O Hezbollah, que possui um enorme arsenal de foguetes de longo alcance, tem trocado tiros com Israel ao longo da fronteira quase que diariamente e deu a entender que poderia se juntar à guerra se Israel tentar aniquilar o Hamas. O Irã, arqui-inimigo de Israel, apoia os dois grupos armados.

O presidente dos Estados Unidos, Joe Biden, prometeu apoio inabalável à segurança de Israel, "hoje e sempre", acrescentando que o mundo "não pode ignorar a humanidade dos palestinos inocentes" na sitiada Faixa de Gaza.

Em um discurso na noite de quinta-feira no Salão Oval, horas após retornar a Washington de uma visita urgente a Israel, Biden fez uma distinção entre os palestinos comuns e o Hamas. Ele associou a atual guerra em Gaza à invasão russa na Ucrânia, dizendo que o Hamas e o presidente russo Vladimir Putin "querem aniquilar completamente uma democracia vizinha".

Biden disse que estava enviando uma "solicitação de orçamento urgente" ao Congresso na sexta-feira, para cobrir a ajuda militar de emergência a Israel e à Ucrânia.

Desde segunda-feira, 16, Israel evacuou cerca de 28 das próprias comunidades em um raio de dois quilômetros da fronteira com o Líbano, que está passando por seu maior pico de tensão desde a guerra do exército israelense com o Hezbollah em 2006. Comunidades próximas à Gaza também foram esvaziadas, e os residentes foram colocados em hotéis em outras partes do país em um programa financiado pelo Estado.

Em resposta aos recentes ataques, Israel avançou sobre alvos do Hezbollah ao longo de toda a fronteira com artilharia pelo ar, bem como infraestrutura e postos de observação do grupo, que no ano passado ganhou uma presença notável sobre a Linha Azul, a linha divisória controlada pela Organização das Nações Unidas (ONU) estabelecida em 2006.

"Além disso, os caças atacaram três terroristas que tentaram lançar mísseis antitanque contra Israel", confirmou um porta-voz militar israelense nesta manhã sobre o último ataque ao sul do Líbano.

Kiryat Shmona tem estado em tensão desde o ataque lançado pelo Hamas em solo israelense em 7 de outubro, Os últimos 13 dias de escalada na fronteira deixaram pelo menos 30 mortos: cinco em Israel, quatro soldados e um civil, e pelo menos 25 no Líbano, incluindo oito civis, entre eles um cinegrafista da Reuters, 12 membros do Hezbollah e cinco membros dos grupos terroristas,

Avanço israelense

As forças armadas israelenses atacaram Gaza incansavelmente em retaliação ao devastador ataque do Hamas em 7 de outubro. Mesmo depois que Israel ordenou uma evacuação em massa para o sul, os ataques se estenderam por todo o território, aumentando os temores entre os 2,3 milhões de habitantes do território de que nenhum lugar era seguro.

Dados de entrada =

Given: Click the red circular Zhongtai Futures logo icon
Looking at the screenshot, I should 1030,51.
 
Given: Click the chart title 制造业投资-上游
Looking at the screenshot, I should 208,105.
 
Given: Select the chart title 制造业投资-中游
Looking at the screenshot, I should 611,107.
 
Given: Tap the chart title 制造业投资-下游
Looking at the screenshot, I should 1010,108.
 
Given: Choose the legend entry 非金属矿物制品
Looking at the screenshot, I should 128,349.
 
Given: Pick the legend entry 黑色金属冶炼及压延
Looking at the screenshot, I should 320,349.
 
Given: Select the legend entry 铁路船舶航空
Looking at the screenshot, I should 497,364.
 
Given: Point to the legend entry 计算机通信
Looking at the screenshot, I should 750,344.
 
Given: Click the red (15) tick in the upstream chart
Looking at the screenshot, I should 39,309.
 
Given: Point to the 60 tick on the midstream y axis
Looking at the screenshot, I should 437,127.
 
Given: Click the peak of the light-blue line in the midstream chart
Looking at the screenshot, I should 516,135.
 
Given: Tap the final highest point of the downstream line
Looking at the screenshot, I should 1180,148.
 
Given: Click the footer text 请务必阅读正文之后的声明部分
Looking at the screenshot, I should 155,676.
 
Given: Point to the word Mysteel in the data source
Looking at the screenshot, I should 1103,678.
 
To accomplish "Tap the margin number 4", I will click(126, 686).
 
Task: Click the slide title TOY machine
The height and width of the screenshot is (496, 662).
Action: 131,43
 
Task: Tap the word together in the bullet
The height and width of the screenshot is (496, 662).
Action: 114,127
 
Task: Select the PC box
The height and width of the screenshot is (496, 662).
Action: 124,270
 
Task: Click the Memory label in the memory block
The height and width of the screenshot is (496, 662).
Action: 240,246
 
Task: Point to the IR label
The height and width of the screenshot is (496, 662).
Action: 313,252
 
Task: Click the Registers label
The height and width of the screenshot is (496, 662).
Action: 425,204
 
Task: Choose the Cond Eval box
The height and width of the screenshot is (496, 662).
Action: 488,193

Questões de estudo =
a. De acordo com o texto sobre a guerra em Gaza, quantas comunidades Israel evacuou perto da fronteira com o Líbano desde segunda-feira, 16?
b. Prolongue o texto sobre a guerra em Gaza a partir da última frase apresentada.
Os registros não têm nenhum papel nesta atividade.

Respostas numeradas =
a. Cerca de 28 comunidades, num raio de dois quilômetros da fronteira.

b.
Enquanto isso, os terroristas do Hamas dispararam barragens diárias de foguetes contra Israel a partir de Gaza, e as tensões aumentaram na Cisjordânia ocupada por Israel, onde 13 palestinos incluindo cinco menores, foram mortos na quinta-feira durante uma batalha com as tropas israelenses, na qual Israel convocou um ataque aéreo, segundo o Ministério da Saúde palestino.

Em um discurso inflamado para os soldados de infantaria israelenses na fronteira de Gaza, Gallant, o ministro da defesa, pediu que as forças "estivessem prontas" para avançar. Israel reuniu dezenas de milhares de soldados ao longo da fronteira.

"Quem vê Gaza de longe agora, a verá de dentro", disse ele. "Pode levar uma semana, um mês, dois meses até os destruirmos", acrescentou, referindo-se ao Hamas.

Com os suprimentos se esgotando devido ao completo cerco israelense, alguns moradores de Gaza estão limitados a uma refeição por dia e bebendo água suja.

O Egito e Israel ainda estavam negociando a entrada de combustível para os hospitais. O porta-voz militar israelense, contra-almirante Daniel Hagari, disse que o Hamas roubou combustível das instalações da ONU e Israel quer garantias de que isso não acontecerá.

O Ministério da Saúde de Gaza pediu aos postos de gasolina que fornecessem combustível aos hospitais e uma agência da ONU doou parte de seu último combustível. A única usina de energia de Gaza foi desligada na semana passada, forçando os palestinos a depender de geradores, e nenhum combustível foi enviado desde o início da guerra.

A doação da agência ao Hospital Shifa da Cidade de Gaza, o maior do território, "nos manteria funcionando por mais algumas horas" disse Abu Selmia, diretor do hospital.